O Brasil já está levando pito até de fundos de investimento, alertando que o país não verá o verde do dinheiro enquanto não controlar a Amazônia em chamas. Entidades de defesa do meio ambiente e dos direitos humanos denunciaram à ombudsman da União Europeia os retrocessos em curso. Eurodeputados enviaram carta ao presidente da Câmara conclamando o Legislativo a resistir à devastação. O acordo Mercosul-UE está subindo no telhado; os investimentos externos, já minguados, podem nos abandonar de vez; o agronegócio de ponta é hoje prejudicado por madeireiros e grileiros de casaca mal cortada, que ousam falar pelo setor. E lá estávamos nós a interpretar falas e silêncios de generais. No país dos cemitérios eloquentes, fazíamos um debate com quase 60 anos de atraso. A prisão de Queiroz evidenciou o ridículo dentro do trágico.

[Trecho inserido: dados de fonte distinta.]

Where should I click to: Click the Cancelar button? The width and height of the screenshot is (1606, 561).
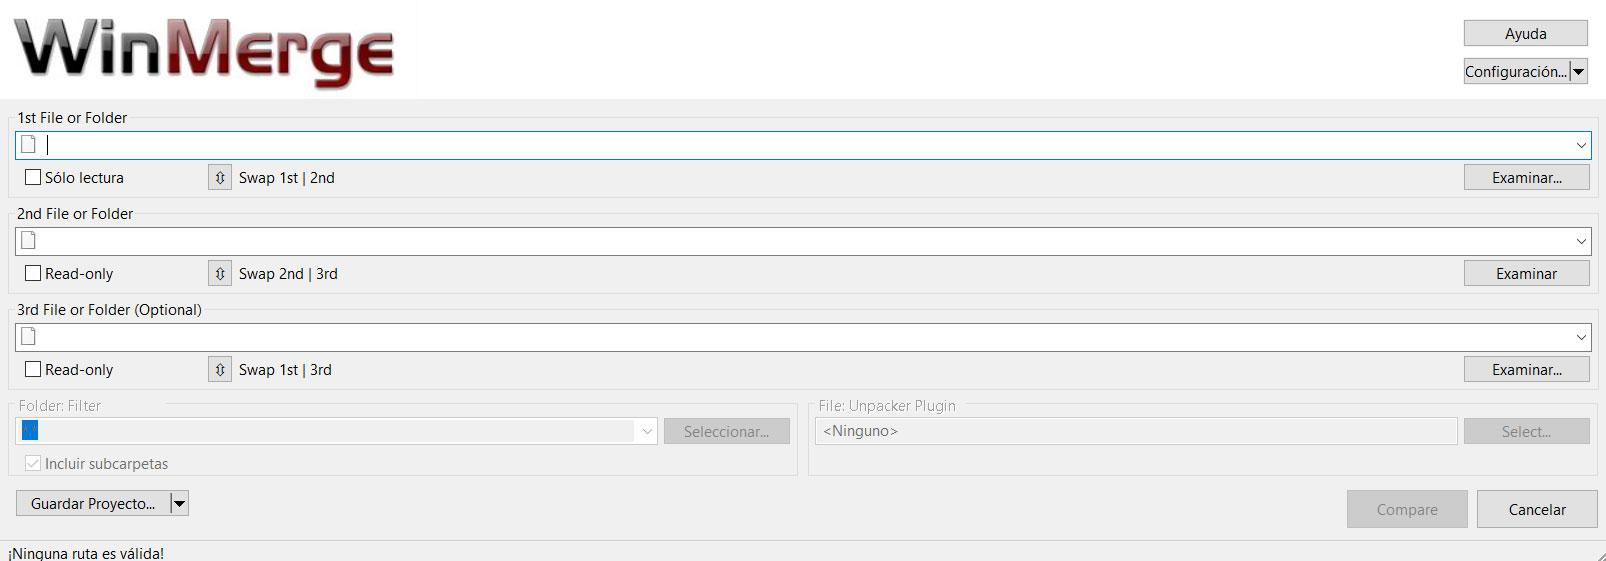click(x=1537, y=510)
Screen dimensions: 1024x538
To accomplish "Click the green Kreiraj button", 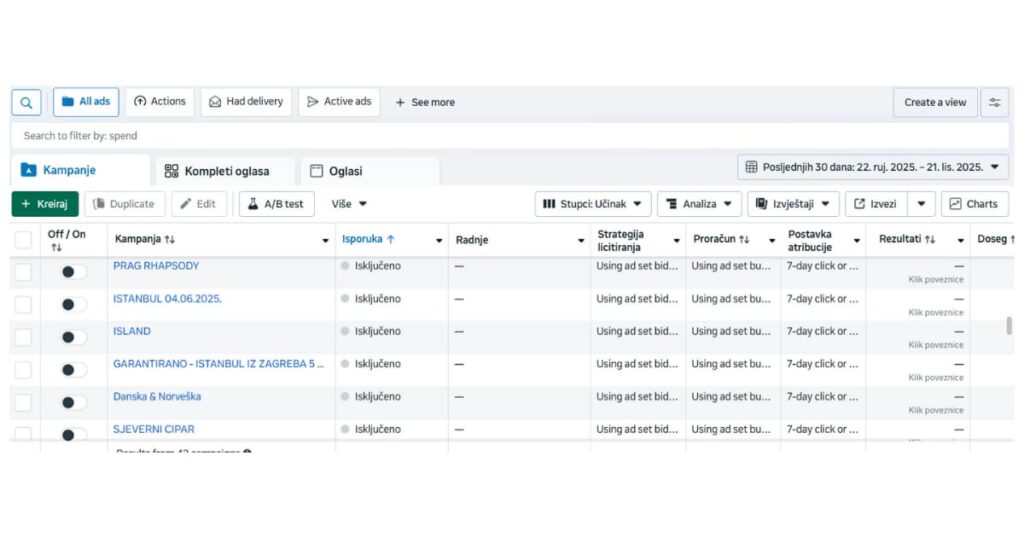I will pyautogui.click(x=44, y=204).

Golpe? Autogolpe? Não percamos mais tempo com as ideias mortas que oprimem o cérebro dos vivos. Participo nesta sexta à noite do que pretende ser um grande ato virtual em defesa da democracia. Não se trata de frente ampla de partidos nem de ensaio geral para a deposição de Bolsonaro ou para a disputa eleitoral de 2022. A exemplo de outras iniciativas, como o manifesto Estamos Juntos, brasileiros se articulam em defesa da garantia dos direitos fundamentais assegurados pela Constituição, repudiando retrocessos no terreno institucional. Mas não só. O coronavírus não é professor nem guia moral. É um patógeno assassino. Mas também ensina.

E as milhares de vítimas da pandemia —todas sem vela e muitas sem sepultura— escancaram a necessidade de a democracia avançar além das garantias formais. A cor da morte na pandemia é preta. Seu lugar privilegiado na pirâmide das iniquidades é a pobreza. Não podemos mais tolerar um modelo que tenta harmonizar privilégios inaceitáveis com racismo, miséria e desigualdade aviltante. O mais provável hoje é que Bolsonaro caia. E depois? Ele lidera o desastre, mas as condições que o levaram ao poder sobreviveriam. E é nelas que mora o problema. Há que se cobrar democracia em miúdos: em políticas públicas, em atendimento aos vulneráveis, em fim de privilégios. Para que ela possa existir também para os pretos e para os pobres. E viva esta Folha, com sua campanha em defesa da democracia e com as aulas de Oscar Pilagallo sobre a ditadura militar! É preciso pensar o passado para instruir o futuro, em vez de ser esmagado por ele. Bolsonaro e seus golpistas são só o que passa.

Reitere-se: o TJ-RJ não tem licença para ignorar decisão do Supremo. É a regra do jogo, coisa dessa tal democracia.